## AIM
Put each line of the entries into a Markdown table with the columns Row and Line, numbering the rows and skipping blank lines.

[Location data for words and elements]
- - -

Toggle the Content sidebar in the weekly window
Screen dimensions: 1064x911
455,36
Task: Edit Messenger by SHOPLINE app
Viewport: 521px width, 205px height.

- - -

## RIGHT ANSWER
| Row | Line |
|---|---|
| 1 | Toggle the Content sidebar in the weekly window |
| 2 | Screen dimensions: 1064x911 |
| 3 | 455,36 |
| 4 | Task: Edit Messenger by SHOPLINE app |
| 5 | Viewport: 521px width, 205px height. |